A free-market capitalistic economy depends on the entrepreneurial spirit of people who hopefully know why some businesses succeed and some business fail. Despite the best efforts of the brightest minds, most start-up small companies fail within the first year, and many in rather dramatic fashion.
At the core of these failings are a set of common characteristics possessed by entities doomed to failure. Not every enterprise will have all of these flaws, and not every idea will have them to the same extent as the others, but these are some of the biggest reasons why businesses fail.
The advancements, both social and technological, of worldwide human culture are due to the new, revolutionary, paradigm-shifting, innovative ideas of the human beings within the culture. The business culture is no exception: In order for businesses to exceed or make a name for themselves, they must present a concept that is original, and fits a previously unfulfilled niche.
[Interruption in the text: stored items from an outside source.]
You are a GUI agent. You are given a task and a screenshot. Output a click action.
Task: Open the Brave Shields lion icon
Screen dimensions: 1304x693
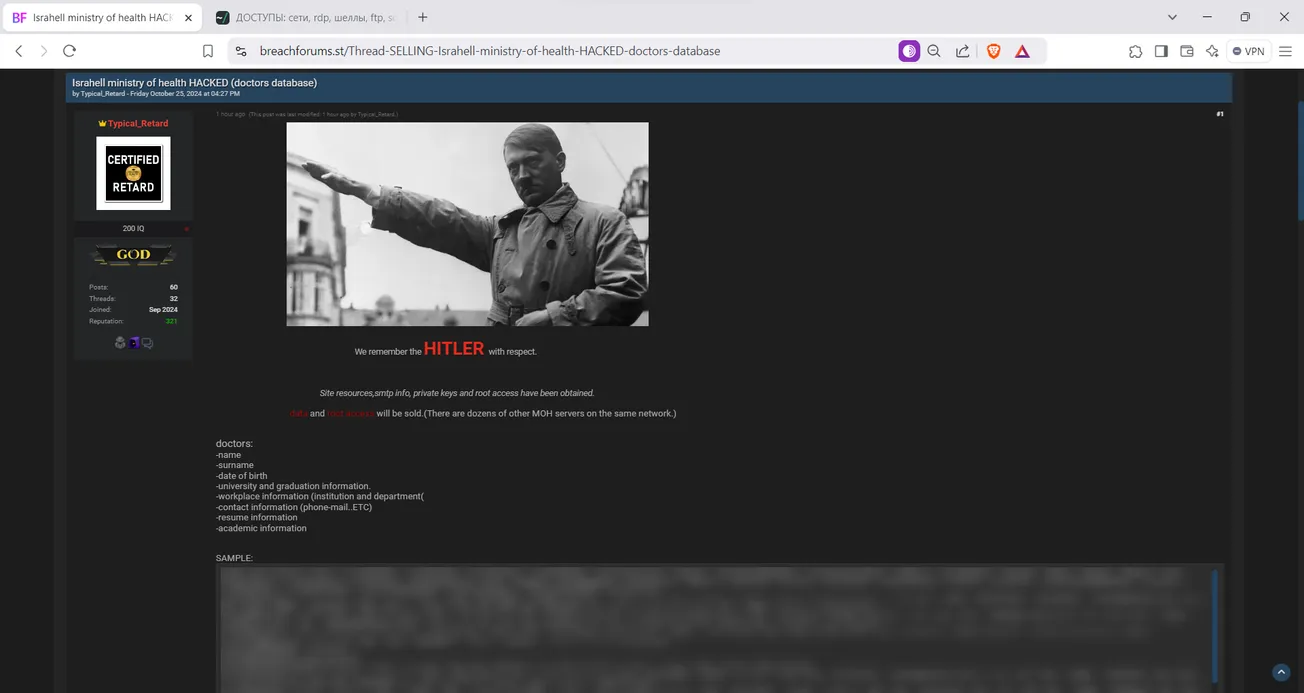(993, 51)
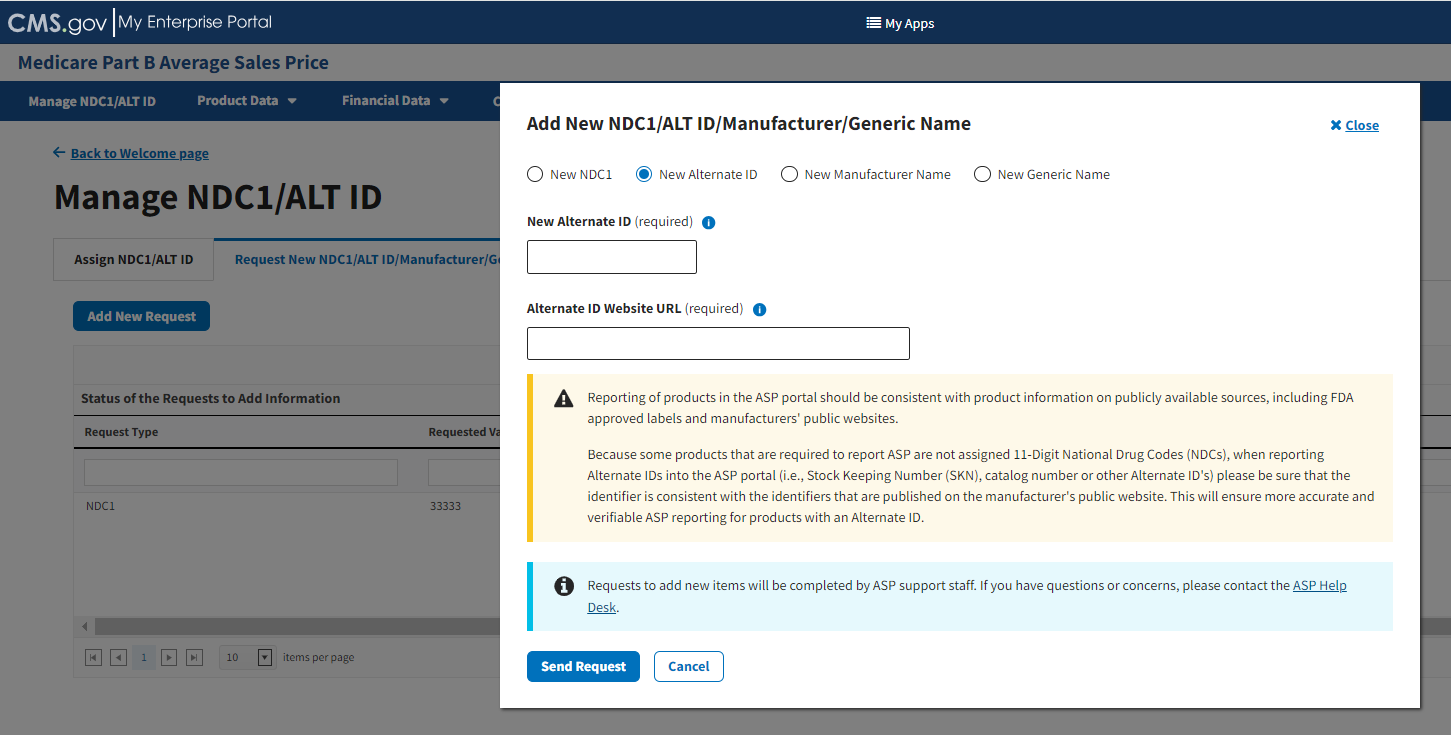
Task: Select the New NDC1 radio button
Action: 535,174
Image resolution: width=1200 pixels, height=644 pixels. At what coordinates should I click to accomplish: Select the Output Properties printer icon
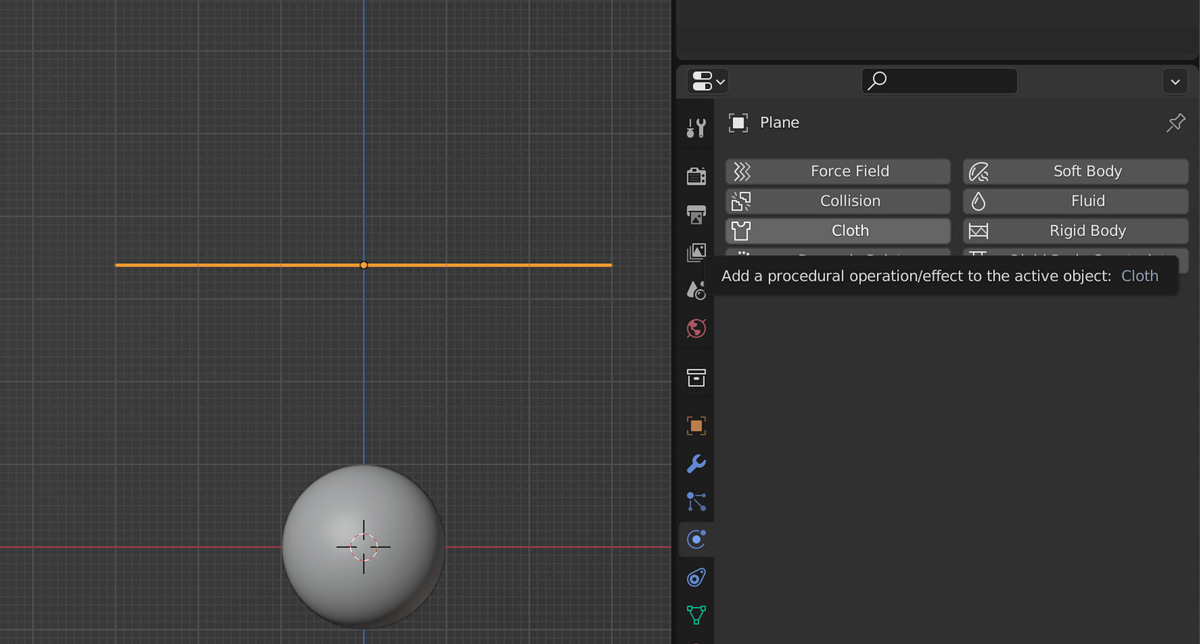696,214
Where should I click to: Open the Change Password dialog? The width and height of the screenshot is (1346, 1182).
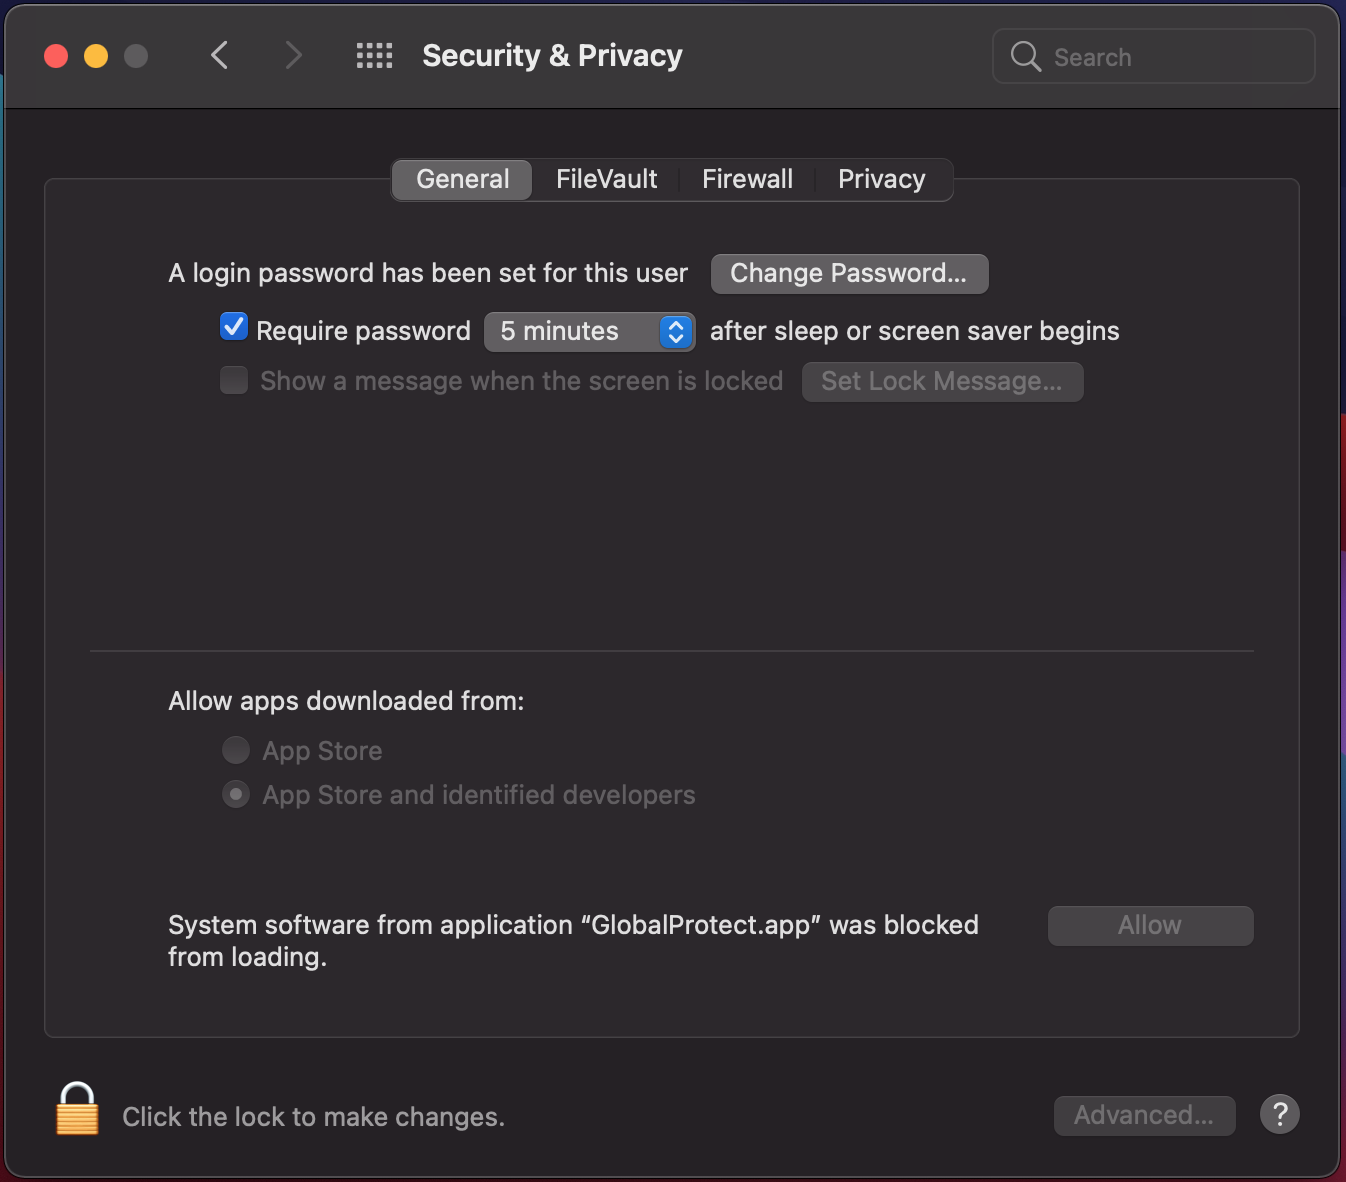(848, 273)
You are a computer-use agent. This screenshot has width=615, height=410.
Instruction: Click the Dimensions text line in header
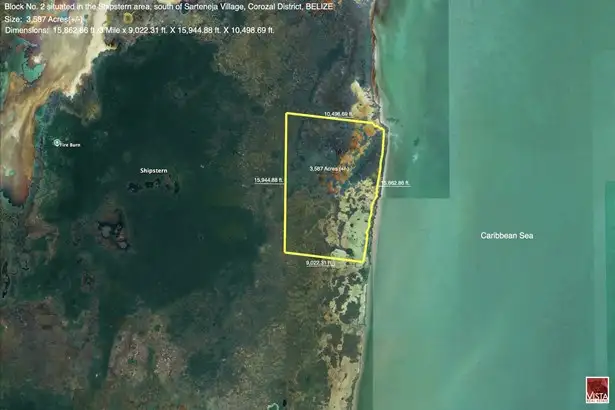[139, 31]
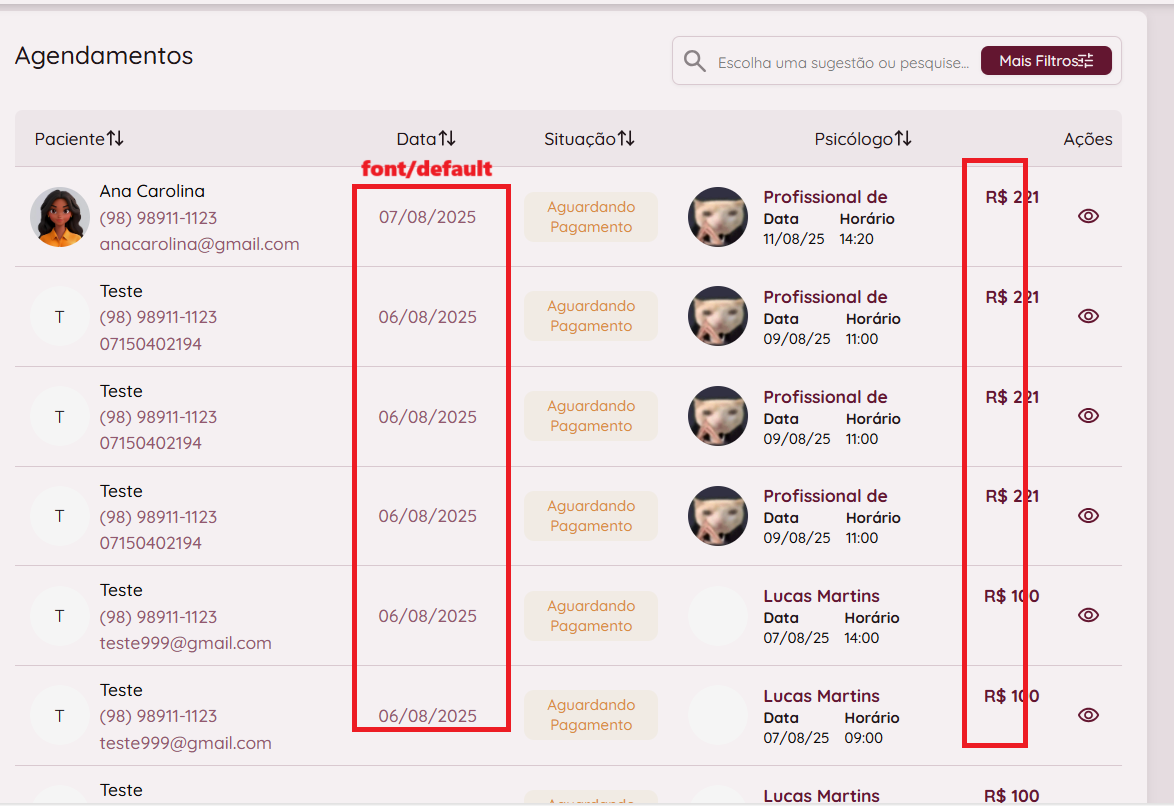Click Aguardando Pagamento badge in Ana Carolina's row
Image resolution: width=1174 pixels, height=806 pixels.
pos(591,217)
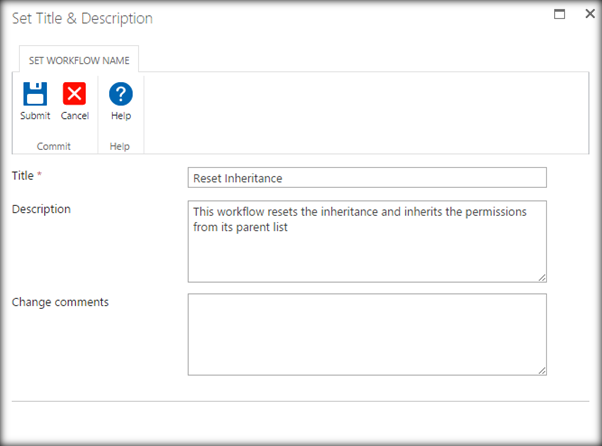Select the SET WORKFLOW NAME ribbon tab
The height and width of the screenshot is (446, 602).
coord(78,59)
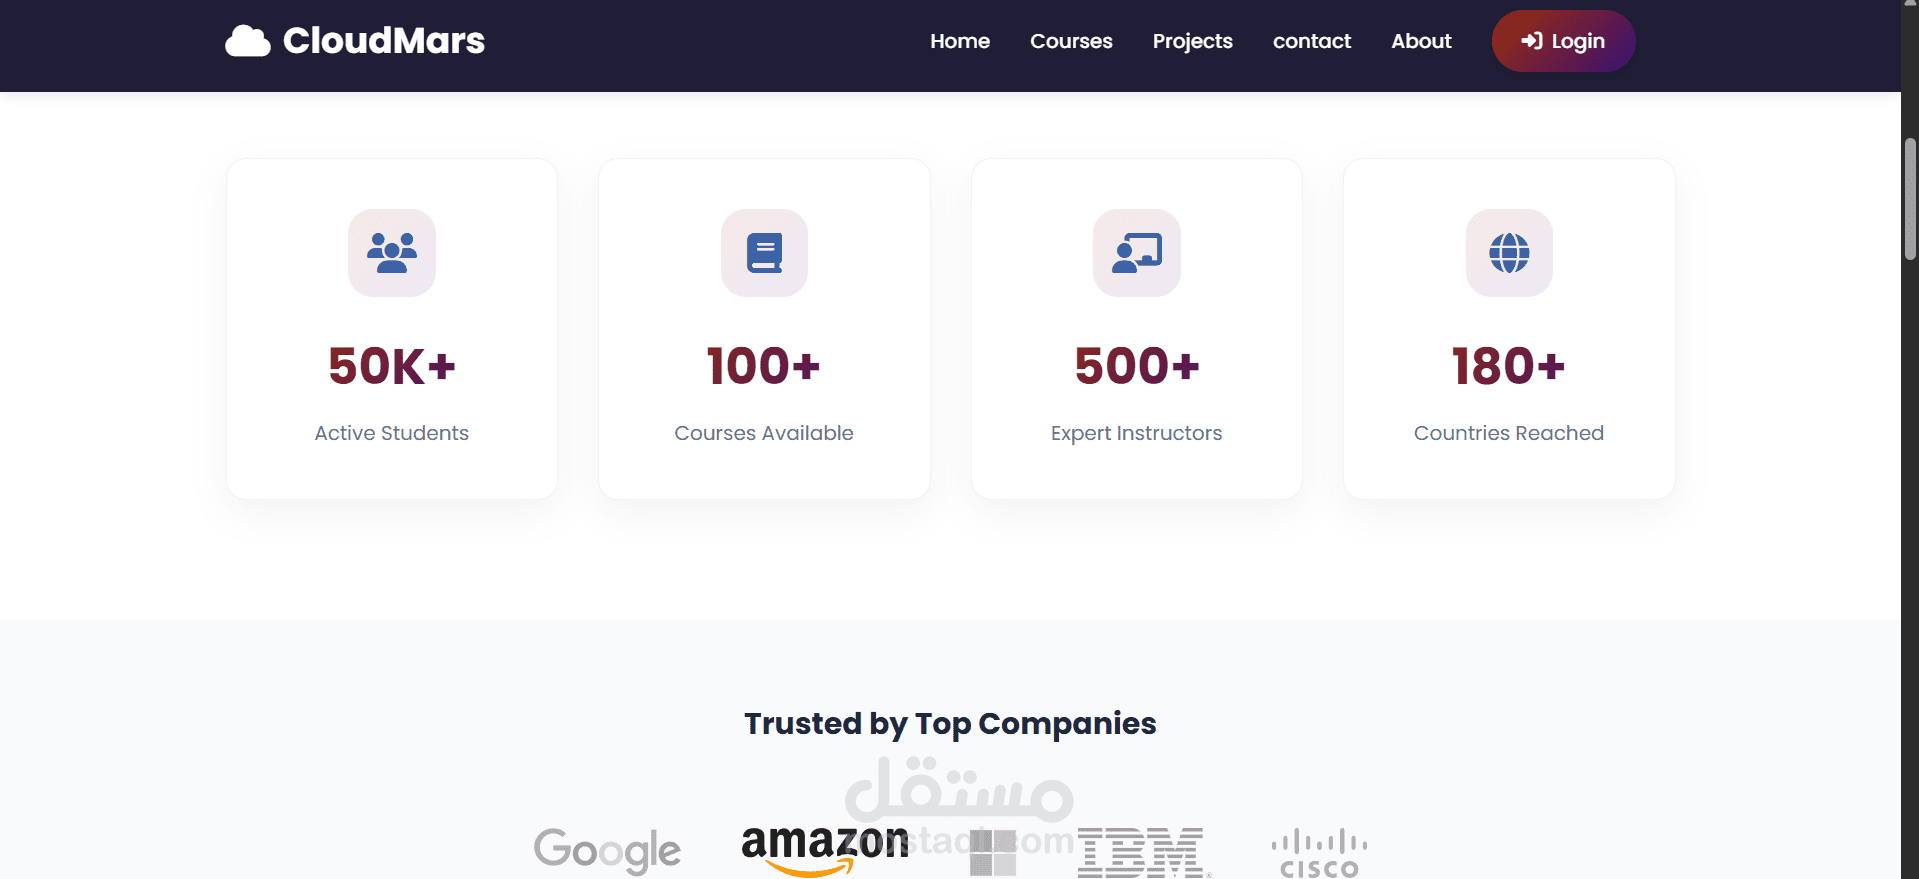Click the Expert Instructors chalkboard icon
Screen dimensions: 1919x879
[1137, 253]
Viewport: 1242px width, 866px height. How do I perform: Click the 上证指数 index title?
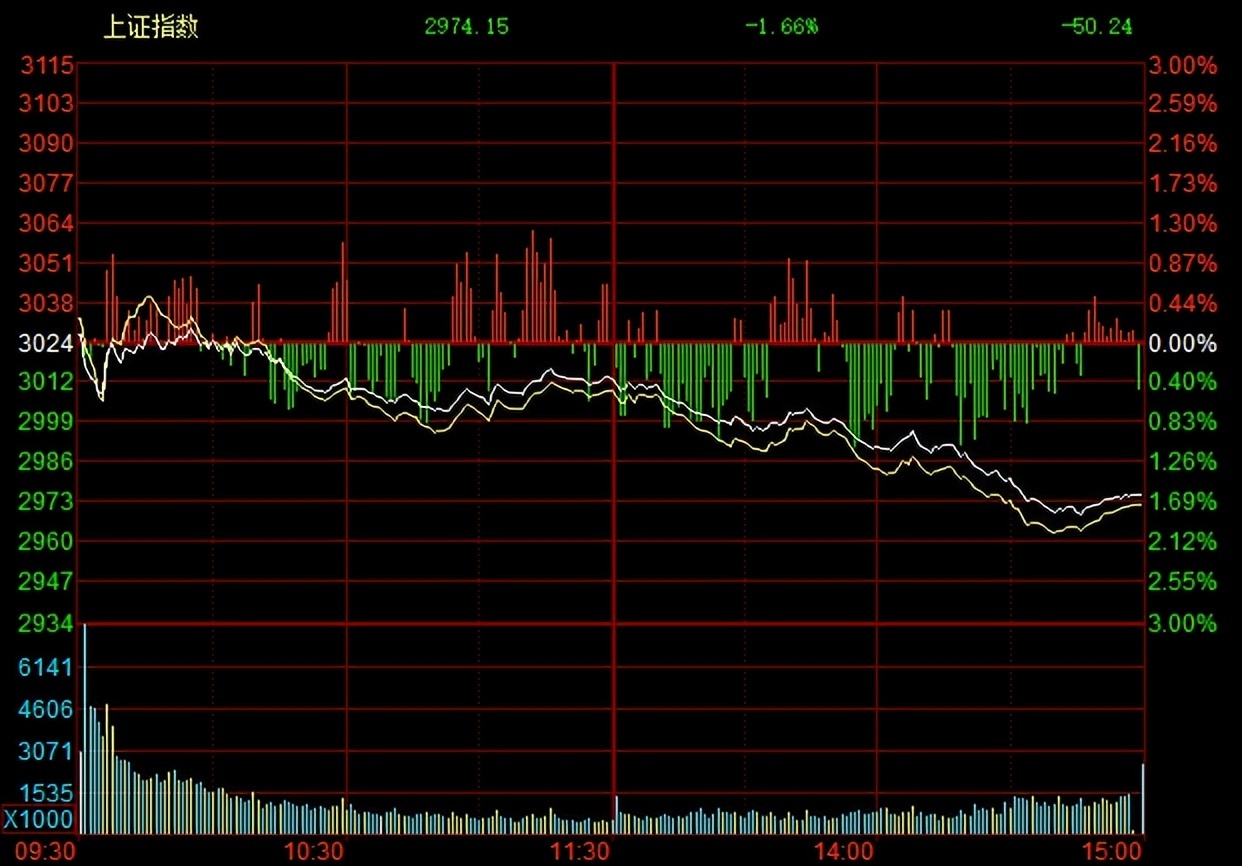tap(151, 27)
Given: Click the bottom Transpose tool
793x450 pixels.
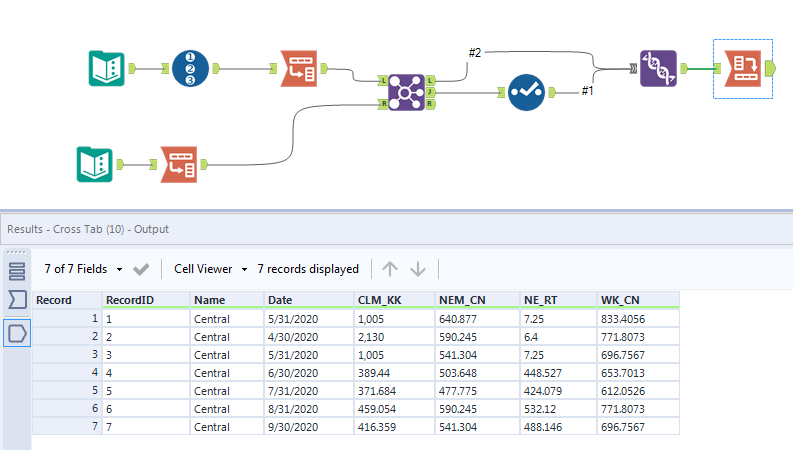Looking at the screenshot, I should click(179, 163).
It may sound like common sense to realize that opening a new restaurant without the strength of an existing customer base or extensive marketing budget on the same strip with nine other restaurants within a square mile may be a terrible idea, but sometimes the zeal and fervor of an excited shop-starter can outweigh the obvious factors that do not forebode well.
For some types of businesses to be successful, there must be a competent, diverse mix of talent and traits within its set of workers involved. But for some businesses, whether in start-up mode or slowly declining, certain necessary traits are lacking or completely nonexistent. For instance, if accounting records are not kept up-to-date and accurate, or customer service phone calls are handled by a surly mechanic with no concept of verbal communication skills, or inventory management is being managed by the creative-minded individual who had the product concept but has no organizational skills, the business is probably less likely to succeed than if it had the right skill sets placed in the appropriate places as needed. A lack of “business sense” will kill any operation in town, no matter how awesome the idea is.
Many entrepreneurs fail to realize that, in order to get a start-up off the ground, the effort involved will often require working many unpaid hours of overtime and not seeing immediate returns on investment for months and months into operation. If a new business owner is not absolutely convinced of the necessity, validity, efficacy, and viability of his or her new business, then the necessary motivation to work through the long hours and gloomy atmosphere may be missing. It requires quite a person to maintain a positive attitude with continual energy, yet just such a person is required in order to avoid some of the pitfalls behind why businesses fail.
On a more specific, small-perspective, microscopic view, there are countless thousands upon thousands of reasons why businesses fail. For some, it may be a massive scandal that rocks their accounts and eliminates trust in their consumer base. For others, it may be a tragic accident on their factory floor. No matter what the circumstances, though, it is undeniable that there are many common factors behind why businesses fail, and it is best to avoid them if a new venture hopes to succeed in the highly competitive marketplace.